Minnesota’s 2024 Legislation Updates: Employment Law
At a Glance
- Minnesota Governor Tim Walz has signed several new laws bringing updates and changes to the state’s employment law landscape, including changes and updates to Minnesota’s earned sick and safe time law, the Minnesota Paid Leave Law and Minnesota’s pregnancy accommodation law.
- The new laws further provide for a method of using oral fluid (saliva) drug, cannabis and alcohol testing for employees or job applicants, clarify Minnesota’s laws prohibiting employee misclassification, standardize the minimum wage in Minnesota and update the Minnesota Human Rights Act.
- The new laws also void employee non-solicitation restrictions in service contracts.
- The legislature also passed a law imposing new requirements on employers — beginning January 1, 2025 — to include salary ranges and a general description of benefits in job postings.
- Gov. Walz has also signed a new law setting minimum compensation for Uber and Lyft drivers.

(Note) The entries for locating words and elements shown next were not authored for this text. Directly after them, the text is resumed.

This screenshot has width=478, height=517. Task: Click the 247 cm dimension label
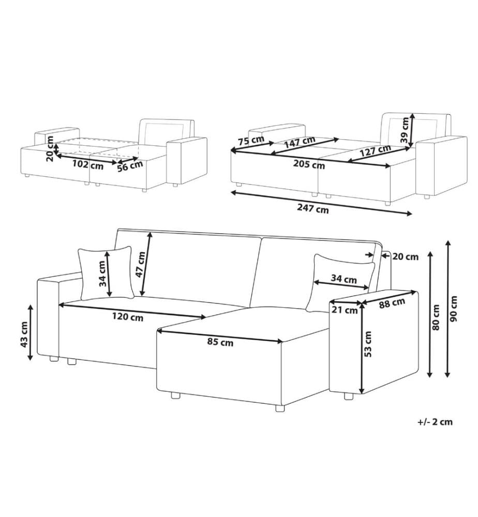tap(313, 208)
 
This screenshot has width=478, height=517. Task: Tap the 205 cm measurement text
tap(309, 164)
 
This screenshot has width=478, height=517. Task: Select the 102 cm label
tap(88, 164)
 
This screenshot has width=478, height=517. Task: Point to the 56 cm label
tap(130, 166)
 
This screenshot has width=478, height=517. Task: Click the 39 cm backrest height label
tap(405, 129)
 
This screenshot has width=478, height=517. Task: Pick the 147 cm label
tap(300, 142)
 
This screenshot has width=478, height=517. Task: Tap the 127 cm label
tap(375, 150)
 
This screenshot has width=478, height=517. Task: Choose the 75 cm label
tap(251, 140)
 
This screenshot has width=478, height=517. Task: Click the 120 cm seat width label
tap(128, 317)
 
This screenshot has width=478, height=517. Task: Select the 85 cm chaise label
tap(220, 342)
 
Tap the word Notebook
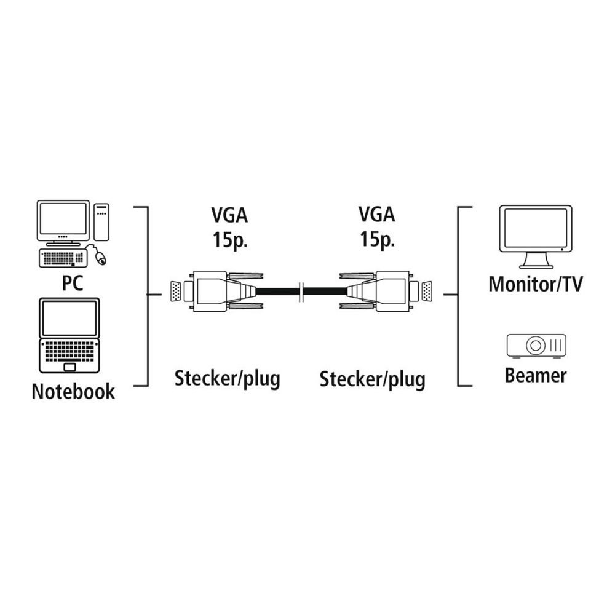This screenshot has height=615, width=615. tap(73, 391)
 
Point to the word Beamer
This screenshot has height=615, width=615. tap(536, 375)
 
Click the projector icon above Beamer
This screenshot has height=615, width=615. tap(536, 346)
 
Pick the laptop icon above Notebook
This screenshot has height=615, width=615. tap(69, 335)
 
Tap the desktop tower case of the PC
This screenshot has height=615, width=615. tap(101, 221)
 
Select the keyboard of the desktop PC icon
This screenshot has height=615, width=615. tap(62, 258)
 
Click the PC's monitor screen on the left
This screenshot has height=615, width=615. tap(63, 219)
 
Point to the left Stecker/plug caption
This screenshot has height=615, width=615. tap(228, 378)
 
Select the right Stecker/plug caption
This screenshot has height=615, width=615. tap(372, 379)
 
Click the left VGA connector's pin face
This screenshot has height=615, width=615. tap(175, 291)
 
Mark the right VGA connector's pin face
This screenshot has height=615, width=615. tap(426, 291)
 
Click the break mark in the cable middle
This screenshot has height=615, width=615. tap(300, 291)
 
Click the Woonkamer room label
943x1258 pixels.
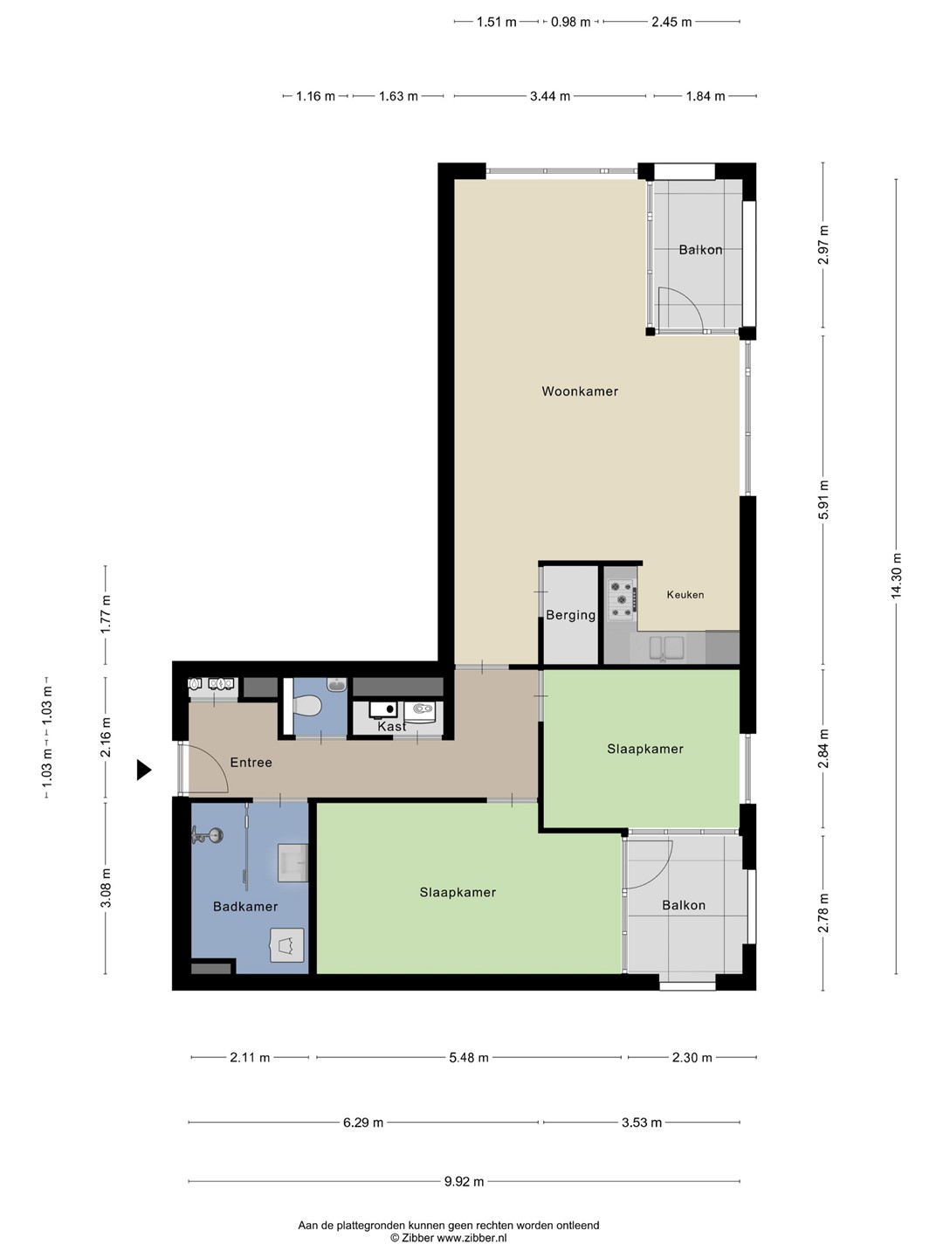click(x=580, y=391)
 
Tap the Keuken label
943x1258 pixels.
click(x=685, y=595)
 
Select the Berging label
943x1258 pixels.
click(x=571, y=616)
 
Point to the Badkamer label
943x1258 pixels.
click(x=245, y=906)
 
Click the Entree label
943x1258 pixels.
click(x=251, y=763)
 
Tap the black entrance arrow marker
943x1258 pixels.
click(x=143, y=770)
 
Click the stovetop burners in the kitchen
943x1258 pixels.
click(x=623, y=600)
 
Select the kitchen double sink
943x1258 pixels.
click(x=666, y=647)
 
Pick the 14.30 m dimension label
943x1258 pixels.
click(x=896, y=576)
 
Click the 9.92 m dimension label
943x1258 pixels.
click(x=464, y=1181)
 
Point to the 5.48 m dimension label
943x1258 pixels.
click(x=469, y=1057)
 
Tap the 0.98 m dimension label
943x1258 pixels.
click(x=570, y=22)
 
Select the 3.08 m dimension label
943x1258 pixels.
click(x=106, y=888)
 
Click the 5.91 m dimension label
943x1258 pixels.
click(x=823, y=499)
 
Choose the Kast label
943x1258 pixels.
click(x=392, y=726)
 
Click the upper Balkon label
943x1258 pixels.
click(x=700, y=250)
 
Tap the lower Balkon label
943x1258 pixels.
click(x=684, y=905)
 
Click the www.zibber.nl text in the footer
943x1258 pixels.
click(x=472, y=1237)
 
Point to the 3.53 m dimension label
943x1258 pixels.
click(x=642, y=1123)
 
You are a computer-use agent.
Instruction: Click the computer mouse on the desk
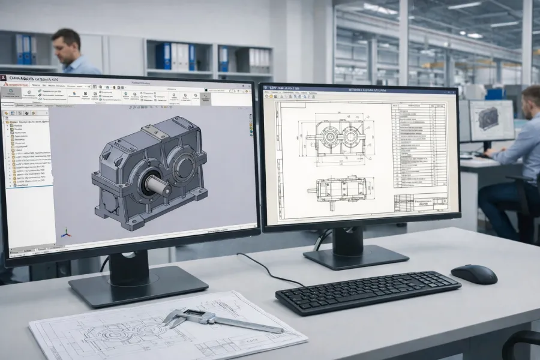point(474,274)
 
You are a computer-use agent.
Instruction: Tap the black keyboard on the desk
point(368,292)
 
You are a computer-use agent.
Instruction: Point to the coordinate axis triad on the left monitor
point(65,233)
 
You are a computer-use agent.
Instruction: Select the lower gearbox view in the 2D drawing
point(340,190)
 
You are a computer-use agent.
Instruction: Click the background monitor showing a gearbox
point(491,119)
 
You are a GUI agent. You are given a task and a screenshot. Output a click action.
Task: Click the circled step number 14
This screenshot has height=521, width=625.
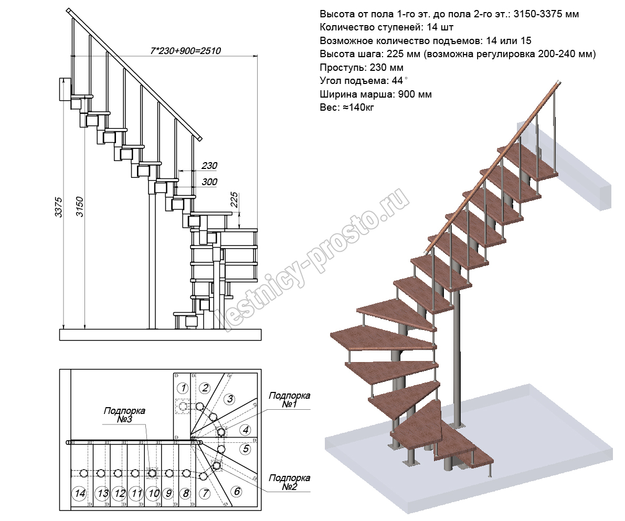point(80,493)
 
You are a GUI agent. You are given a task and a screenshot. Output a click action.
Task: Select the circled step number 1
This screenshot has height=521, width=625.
point(182,388)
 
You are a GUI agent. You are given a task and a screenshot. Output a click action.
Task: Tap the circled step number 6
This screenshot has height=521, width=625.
point(237,492)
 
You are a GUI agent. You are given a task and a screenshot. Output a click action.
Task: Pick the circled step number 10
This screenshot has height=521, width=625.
point(153,493)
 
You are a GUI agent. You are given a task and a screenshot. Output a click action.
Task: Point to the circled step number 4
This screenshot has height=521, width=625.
point(245,430)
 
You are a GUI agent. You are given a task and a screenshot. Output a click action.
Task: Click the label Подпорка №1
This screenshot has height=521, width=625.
point(289,400)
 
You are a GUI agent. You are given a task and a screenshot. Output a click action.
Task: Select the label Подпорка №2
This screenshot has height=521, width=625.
point(289,483)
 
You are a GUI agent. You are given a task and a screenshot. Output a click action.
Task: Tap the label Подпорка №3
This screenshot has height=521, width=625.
point(124,416)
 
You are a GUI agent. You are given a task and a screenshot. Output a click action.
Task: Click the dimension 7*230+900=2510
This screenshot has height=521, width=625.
point(185,51)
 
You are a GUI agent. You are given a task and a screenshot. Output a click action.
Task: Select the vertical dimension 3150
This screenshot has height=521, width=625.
point(80,208)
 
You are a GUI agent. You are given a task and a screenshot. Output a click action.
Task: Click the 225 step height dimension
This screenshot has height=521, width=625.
point(235,200)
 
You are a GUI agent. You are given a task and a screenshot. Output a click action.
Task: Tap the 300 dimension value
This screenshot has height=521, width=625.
point(209,182)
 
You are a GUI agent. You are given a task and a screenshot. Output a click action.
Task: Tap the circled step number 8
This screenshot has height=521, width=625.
point(185,493)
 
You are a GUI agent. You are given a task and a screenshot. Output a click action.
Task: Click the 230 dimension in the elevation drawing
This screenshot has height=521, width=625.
point(209,166)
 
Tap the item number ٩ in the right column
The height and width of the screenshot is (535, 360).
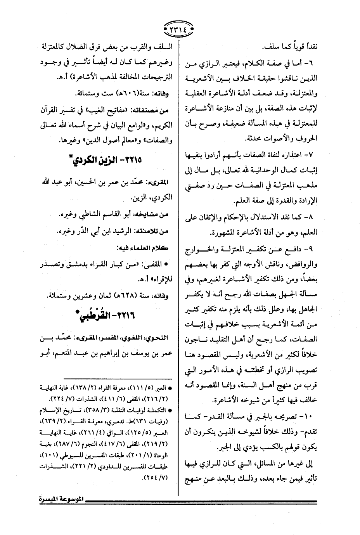(313, 248)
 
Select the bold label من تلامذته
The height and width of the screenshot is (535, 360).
(150, 231)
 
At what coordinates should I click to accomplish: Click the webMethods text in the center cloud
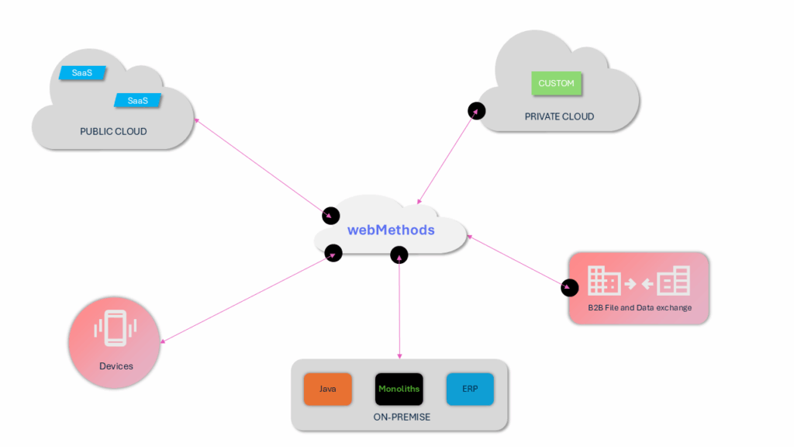391,230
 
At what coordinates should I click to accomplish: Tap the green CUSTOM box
556,83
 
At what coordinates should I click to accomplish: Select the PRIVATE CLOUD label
559,116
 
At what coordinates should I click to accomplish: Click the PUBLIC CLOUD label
113,131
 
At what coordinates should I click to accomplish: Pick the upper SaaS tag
82,73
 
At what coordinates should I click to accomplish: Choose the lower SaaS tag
137,100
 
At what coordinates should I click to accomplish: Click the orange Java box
327,389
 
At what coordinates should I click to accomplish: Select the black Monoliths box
399,389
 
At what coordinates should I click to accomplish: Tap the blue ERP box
470,389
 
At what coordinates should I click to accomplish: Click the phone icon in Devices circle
114,329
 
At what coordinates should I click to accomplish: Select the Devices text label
116,366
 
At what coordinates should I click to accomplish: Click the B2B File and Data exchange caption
640,308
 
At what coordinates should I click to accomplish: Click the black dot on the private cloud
477,110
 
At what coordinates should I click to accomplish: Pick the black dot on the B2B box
570,288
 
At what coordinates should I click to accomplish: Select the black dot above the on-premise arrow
399,254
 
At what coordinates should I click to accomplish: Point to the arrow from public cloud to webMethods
260,165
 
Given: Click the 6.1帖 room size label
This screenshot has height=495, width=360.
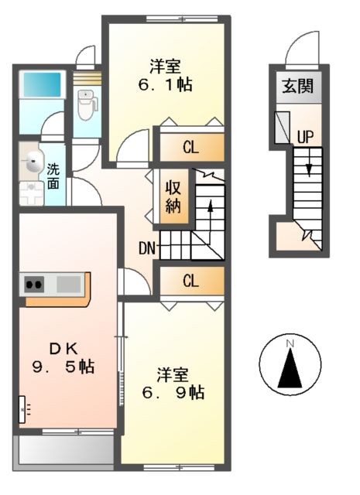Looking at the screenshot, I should tap(166, 83).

As we reported in an alert last year, in 2023 the Minnesota Legislature enacted sweeping changes to the employment law landscape through the Jobs and Economic Development and Labor Omnibus Budget Bill. Now, Governor Tim Walz has signed the 2024 Omnibus Labor and Industry Policy Bill and the 2024 Transportation, Housing, and Labor Omnibus Budget Bill, which bring about several notable changes to Minnesota law covering pregnancy accommodations, restrictive covenants in service contracts, minimum wage, information required in job postings, and oral fluid drug, cannabis, and alcohol testing. The bills also contain provisions enacting changes to Minnesota’s earned sick and safe time law, paid family and medical leave, and worker misclassification, and changes to the Minnesota Human Rights Act have also been enacted.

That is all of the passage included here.